I lived in the Middle East for a while, and while I'm not up to looking it up on a globe at this time, I would venture to say that the climate in the desert country I lived in was not unlike that of Bethlehem. In the early winter or late fall, it starts raining for the first time since May and people rush like mad to plant flowers and vegetables. Add to this, there is some evidence to suggest that Jesus was born in the springtime, because the time that shepherds are most likely to be out with their flocks by night is lambing time. No--Jesus was probably not born "in the bleak midwinter."

Yet, no matter where you are, even if you came up in Gulf Coast Texas and are living in Florida like me, you're inundated with images of the damn snow and jingle bells! Since I've been alive it has snowed in Houston approximately twice--once in 1960 and once in 1973. And have you ever noticed how once Christmas is over, nobody sings "Jingle Bell Rock," "Jingle Bells," or "Let it Snow"? And yet people in the cold countries have at least two more months, possibly three or more, of winter weather to put up with.

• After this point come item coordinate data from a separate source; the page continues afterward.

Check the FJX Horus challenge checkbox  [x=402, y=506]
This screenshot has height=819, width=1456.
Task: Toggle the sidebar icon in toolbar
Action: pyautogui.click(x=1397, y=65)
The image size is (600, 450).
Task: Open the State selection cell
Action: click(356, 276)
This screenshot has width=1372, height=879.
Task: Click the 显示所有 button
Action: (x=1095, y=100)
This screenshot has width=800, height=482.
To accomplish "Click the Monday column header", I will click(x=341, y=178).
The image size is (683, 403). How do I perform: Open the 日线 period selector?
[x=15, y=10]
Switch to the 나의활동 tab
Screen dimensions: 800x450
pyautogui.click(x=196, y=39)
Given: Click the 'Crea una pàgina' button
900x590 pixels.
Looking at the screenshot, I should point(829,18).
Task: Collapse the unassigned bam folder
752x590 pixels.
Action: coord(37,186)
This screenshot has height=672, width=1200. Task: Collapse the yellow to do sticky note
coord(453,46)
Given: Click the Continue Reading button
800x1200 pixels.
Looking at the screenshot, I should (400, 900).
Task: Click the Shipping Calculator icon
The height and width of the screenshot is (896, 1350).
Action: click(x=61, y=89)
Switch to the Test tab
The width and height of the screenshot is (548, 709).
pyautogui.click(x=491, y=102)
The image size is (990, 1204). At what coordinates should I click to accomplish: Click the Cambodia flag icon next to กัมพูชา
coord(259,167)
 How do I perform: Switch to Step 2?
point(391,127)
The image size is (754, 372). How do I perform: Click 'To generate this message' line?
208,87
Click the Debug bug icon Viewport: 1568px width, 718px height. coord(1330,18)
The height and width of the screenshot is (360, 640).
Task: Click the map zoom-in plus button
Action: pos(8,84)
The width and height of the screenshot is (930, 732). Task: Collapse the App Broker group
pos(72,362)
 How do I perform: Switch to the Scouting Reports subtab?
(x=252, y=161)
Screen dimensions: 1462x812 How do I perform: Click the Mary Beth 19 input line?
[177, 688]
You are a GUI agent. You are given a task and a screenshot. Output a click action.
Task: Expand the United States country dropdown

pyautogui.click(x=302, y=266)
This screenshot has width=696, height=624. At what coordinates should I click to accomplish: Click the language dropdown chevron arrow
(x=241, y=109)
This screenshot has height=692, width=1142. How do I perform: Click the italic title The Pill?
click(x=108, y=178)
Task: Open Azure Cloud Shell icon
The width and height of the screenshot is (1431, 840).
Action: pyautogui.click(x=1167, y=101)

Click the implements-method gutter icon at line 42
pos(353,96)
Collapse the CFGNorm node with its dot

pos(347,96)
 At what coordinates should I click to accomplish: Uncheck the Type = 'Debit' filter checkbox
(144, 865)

Based on what experience I've had of living in snow country, I'd guess that the songs about snowmen and sleighrides are replaced with arguments about whose turn it is to shovel snow and put sand on the driveway and who forgot to go out and warm up the car (or who needs to dig it out).

I enjoy the winter we do get up to about--oh, Twelfth Night. Or Mardi Gras. Or Valentine's Day. Whichever comes first. Then I'm counting the days until spring.

Actually, I know how this hijacking of what was probably a temperate-climate event took place--the northern Europeans had converted to Christianity but they still wanted their Yuletide. They needed it. After all, they had to have something to make winter bearable. They had to have something to help them through a time when the days would be so short that they would find themselves working from dark to dark. I don't like coming out of work to find the sun mostly down, myself.

And that reminds me of another beef I have, that Christmas and New Years are so close together. You have a brand-spankin' new year and. as I have remarked, several weeks, if not months, of last year's weather to get through until spring. In Iran the New Year begins on the first day of spring, and it's one of their customs that I totally approve of.

This state of affairs has been going on for at least a thousand years, so I don't suppose there is anything that can be done about it. But we can enjoy all the accounts of southern Christmases; the alternative songs about the Cajun Santa and his alligator-drawn pirogue; the Christmas cards with Santa sunning himself on a Florida beach and Christmas lights string on palm trees. And I do.

I'd have more to say, except that my son is fixing to go to a winter retreat this weekend and I need to go see if he has enough winter clothes to pack. I'm glad you seem to be able to edit posts in this place indefinitely.